Concrete Example: In product reviews, User A might focus strictly on durability/price with a formal tone, while User B focuses on aesthetics with a casual tone. Standard methods might retrieve User A's past reviews but fail to highlight *how* A differs from B, resulting in a summary that is generically 'review-like' rather than specifically 'User A-like'.
Key Novelty
Comparative Personalization (ComPSum)
  • Generates a structured user analysis by retrieving a user's profile document and a 'comparative document' (same topic, different author) to explicitly contrast differences.

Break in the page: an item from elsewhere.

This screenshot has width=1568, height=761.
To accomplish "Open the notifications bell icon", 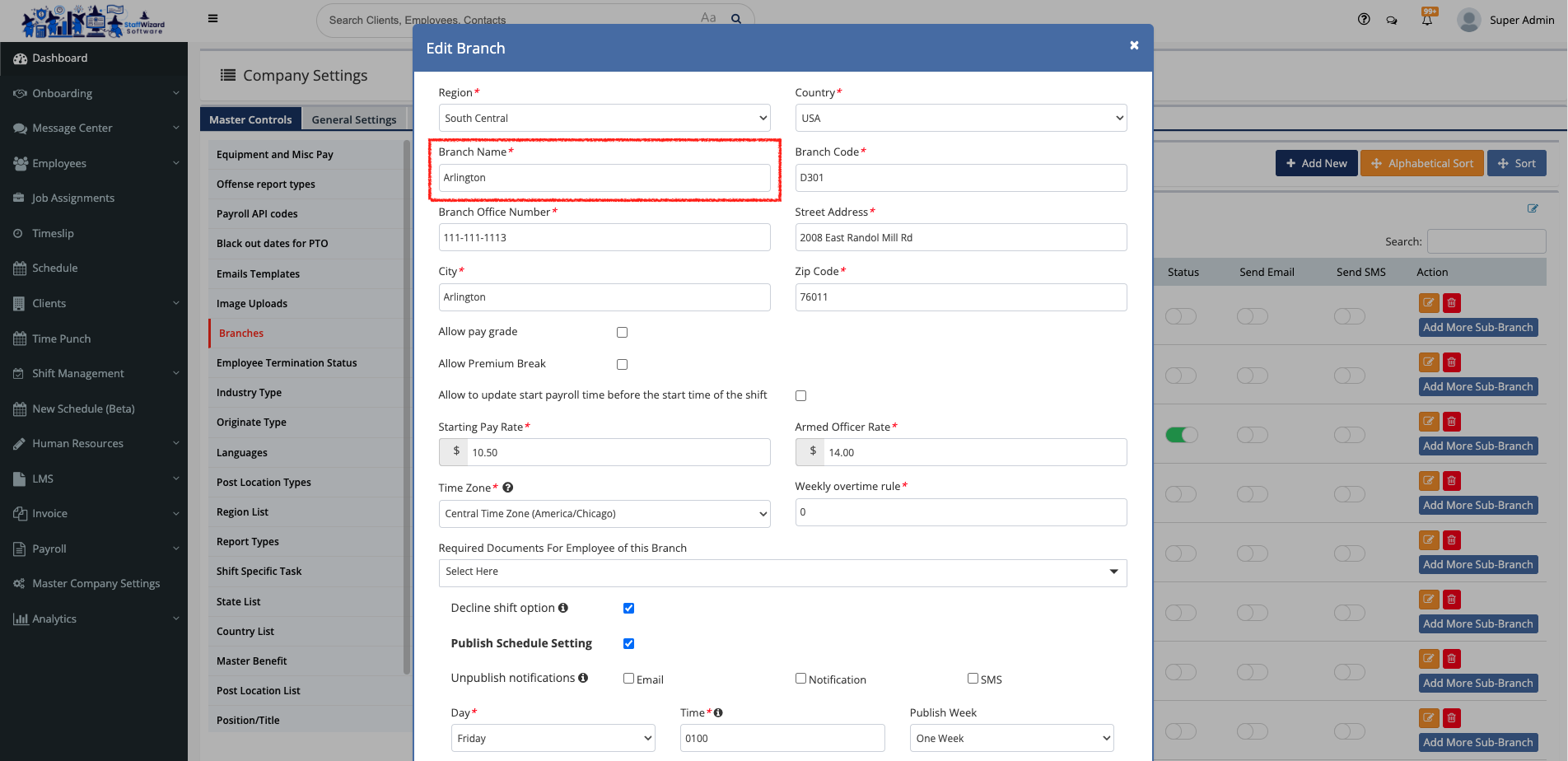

  • Uses this comparative analysis to guide an LLM in generating summaries that mimic the specific user's writing style and content focus.
  • Introduces AuthorMap, an evaluation framework that checks if an LLM can correctly identify the author of a profile given two generated summaries (authorship attribution as a proxy for personalization quality).
Evaluation Highlights
  • ComPSum achieves the highest overall scores (averaging personalization, factuality, and relevance) across all tested LLMs (Llama-3.1-8B, Qwen2.5-14B, Llama-3.3-70B).
  • On the PerMSum news dataset, AuthorMap evaluation shows ComPSum outperforms the RAG baseline by +11.8 points in Writing Style accuracy using Llama-3.1-8B.
  • In human evaluation, AuthorMap aligns well with human judgments, achieving 80% agreement for writing style in news and content focus in reviews.
Breakthrough Assessment
7/10
Introduces a clever 'comparative' approach to profiling that improves distinctiveness, plus a valuable reference-free evaluation metric and a new dataset. However, relies heavily on prompting existing LLMs rather than novel architectural components.